I'd forgotten that it's late autumn, and as every fashionista knows in the winter season one wears black. Never mind that the day was as bright, hot and sunny as the most glaringly vulgar spring morning – it's late May, and one doesn't wear colour after Easter.

Oh well. The other patrons pointedly ignored the comparative harlequin that had appeared in their midst, and at least it was fairly dim in there, making me look like less of a neon billboard for gaucherie. The rear of the cafe is open to the air, via a large lightwell, but the surrounding skyscrapers create so much shadow that that only a diffuse light gets in. There are a few blocky, squared minimalist tables, a cubist wall mural, severely architectural zamias growing in simple black containers and some zeitgeisty art.

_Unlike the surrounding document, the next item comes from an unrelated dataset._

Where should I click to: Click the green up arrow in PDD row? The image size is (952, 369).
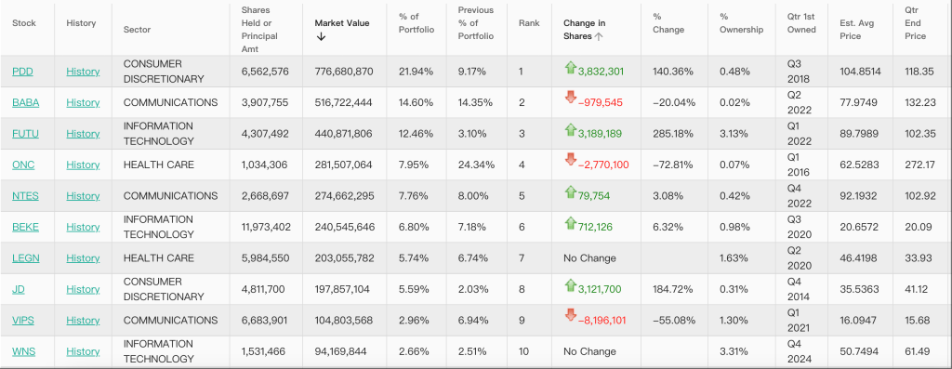coord(570,68)
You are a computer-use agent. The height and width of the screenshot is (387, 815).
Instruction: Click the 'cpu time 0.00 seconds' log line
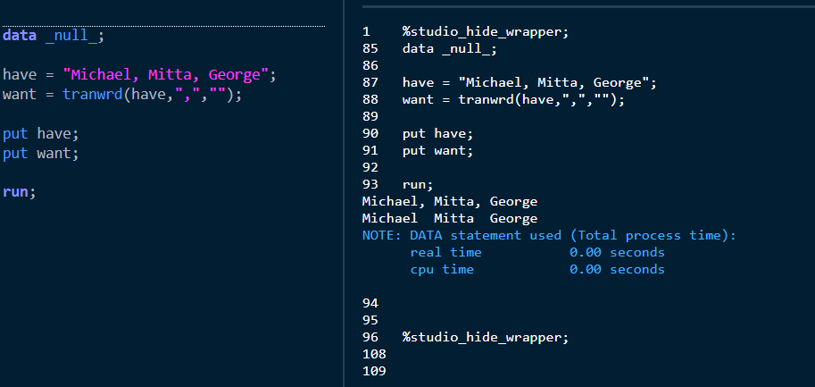(x=536, y=269)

The baristas, slim scruffily bearded young men wearing skinny black jeans and wan smiles, took pity on me and brought me a flat white. As my friends had promised it was very good. It was slightly smoky but not by any means burnt, giving it a dense flavour without any bitterness. The fruit toast I had was also top quality – almost cakelike in texture and rich with fruit and oats.

Unfortunately I couldn't spend too long there. I had to get back to my car before my parking expired, and the effort of not broadcasting my lack of cool to all of the black-clad hipsters was taking its toll. I plan to go there again, however. I jut need to get my black skivvy out of storage.